Data in this exercise START
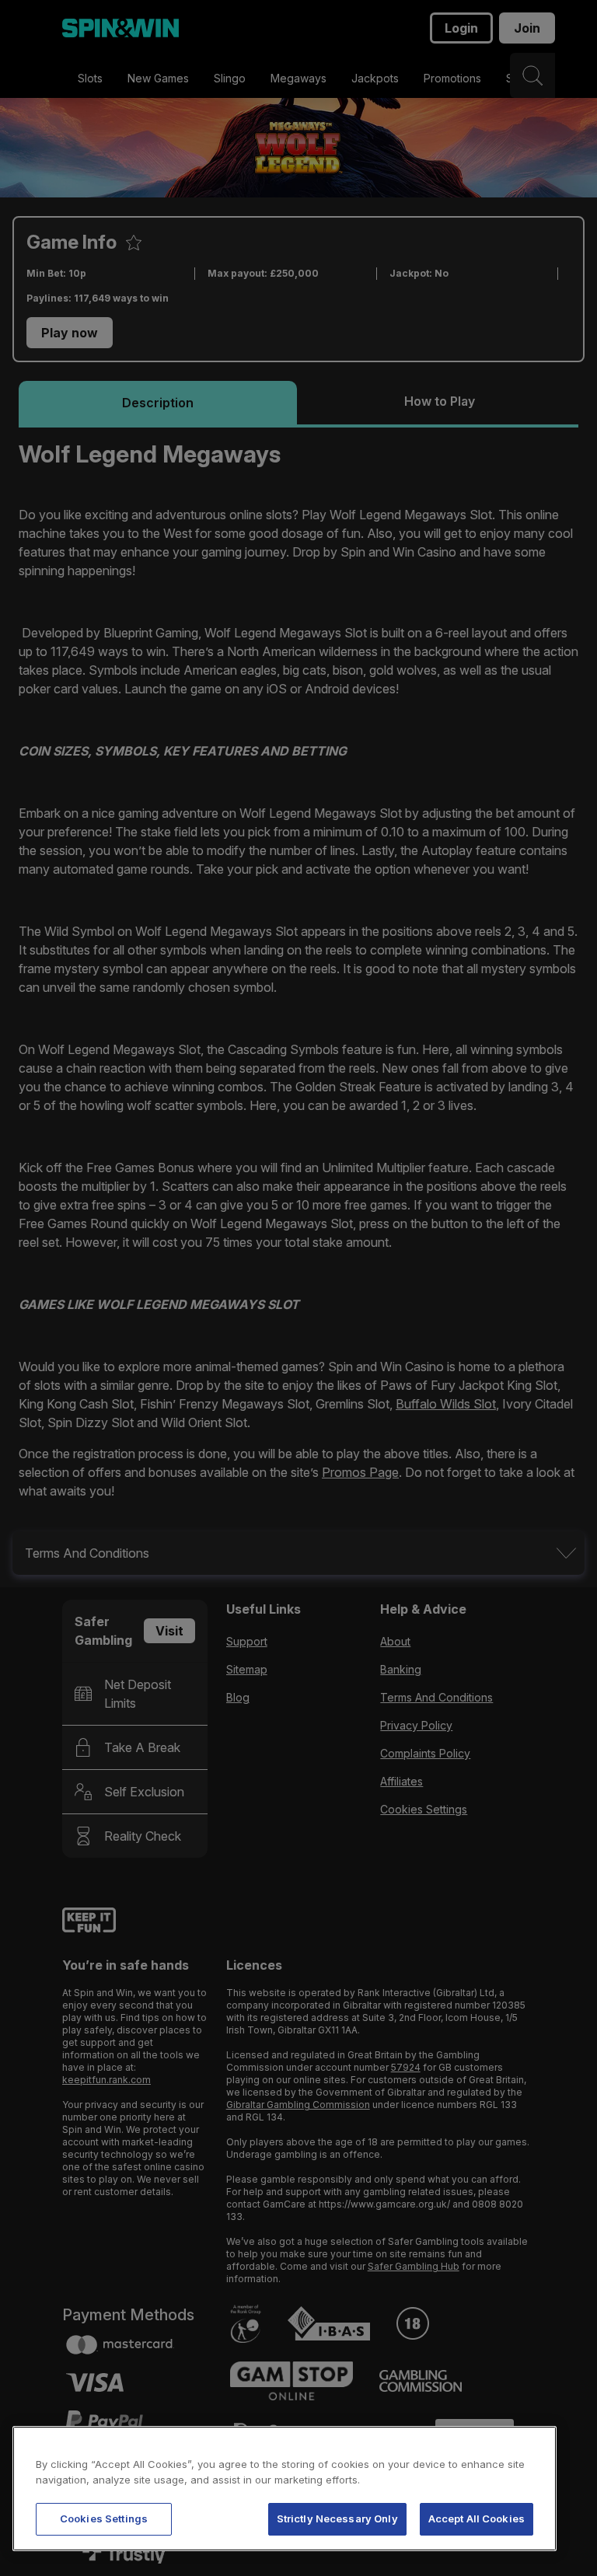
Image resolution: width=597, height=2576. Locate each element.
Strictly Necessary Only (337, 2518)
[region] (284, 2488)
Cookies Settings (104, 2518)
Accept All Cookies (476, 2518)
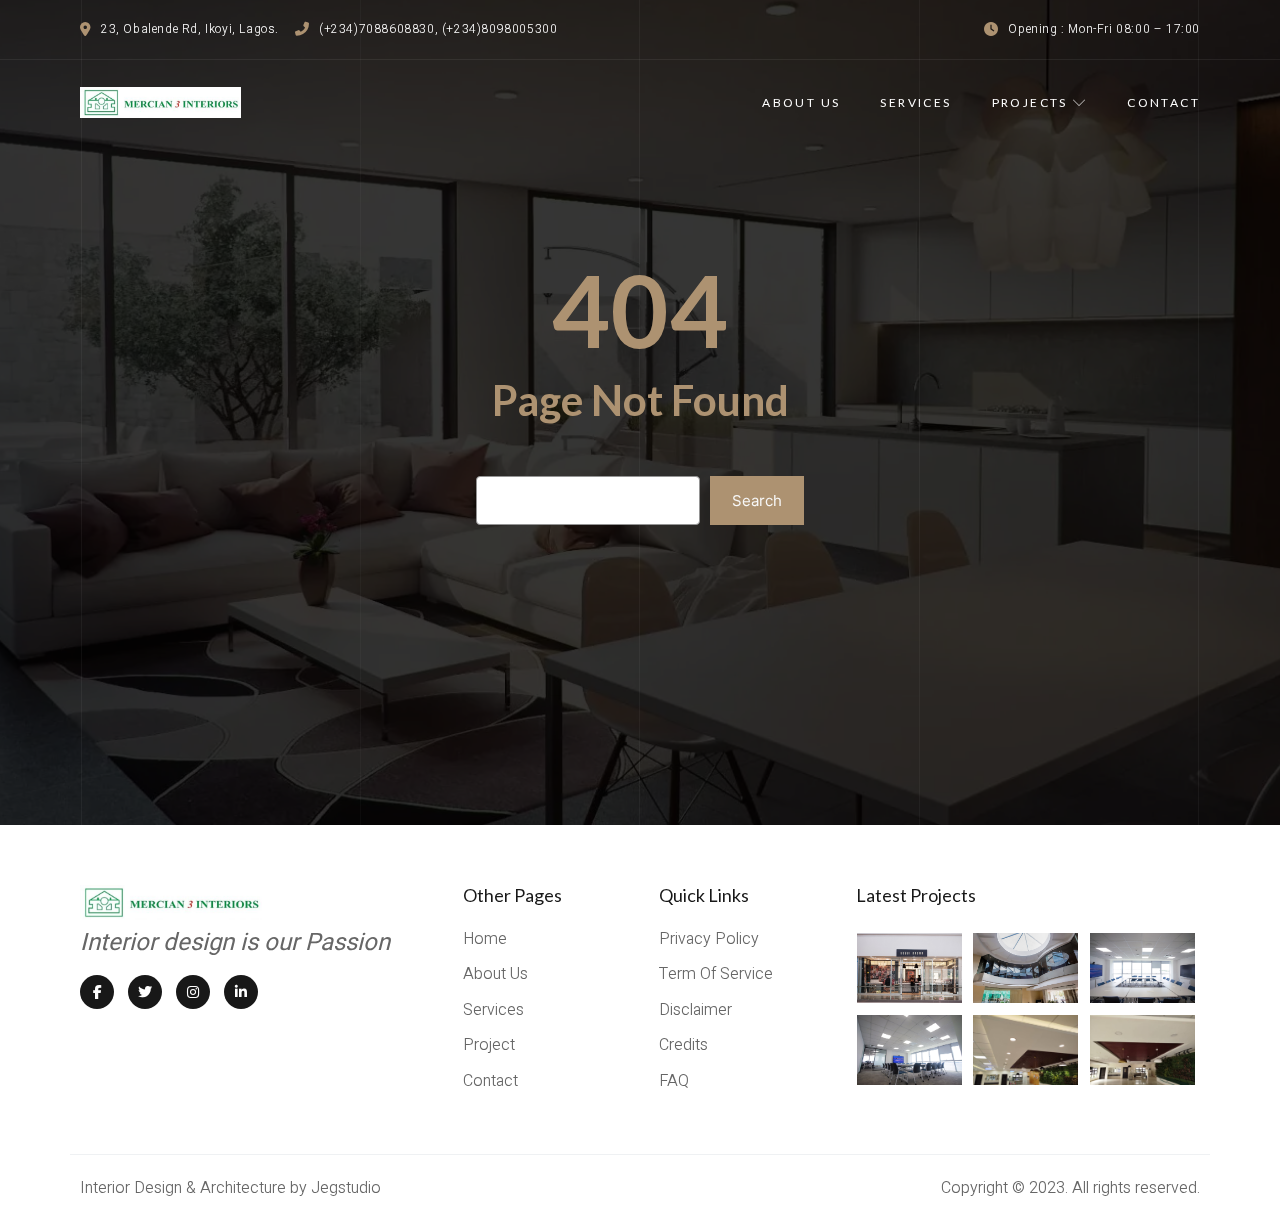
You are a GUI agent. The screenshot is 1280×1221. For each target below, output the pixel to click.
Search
Data in this exercise END
:: About this task ::
Take the records above and transcribe them exactly, dropping every picture.

:: Solution for this exercise ::
Image resolution: width=597, height=2576. Locate each element.
Strictly Necessary Only (337, 2518)
[region] (284, 2488)
Cookies Settings (104, 2518)
Accept All Cookies (476, 2518)
You are a GUI agent. The screenshot is 1280×1221. For each target below, output the pixel to click.
Search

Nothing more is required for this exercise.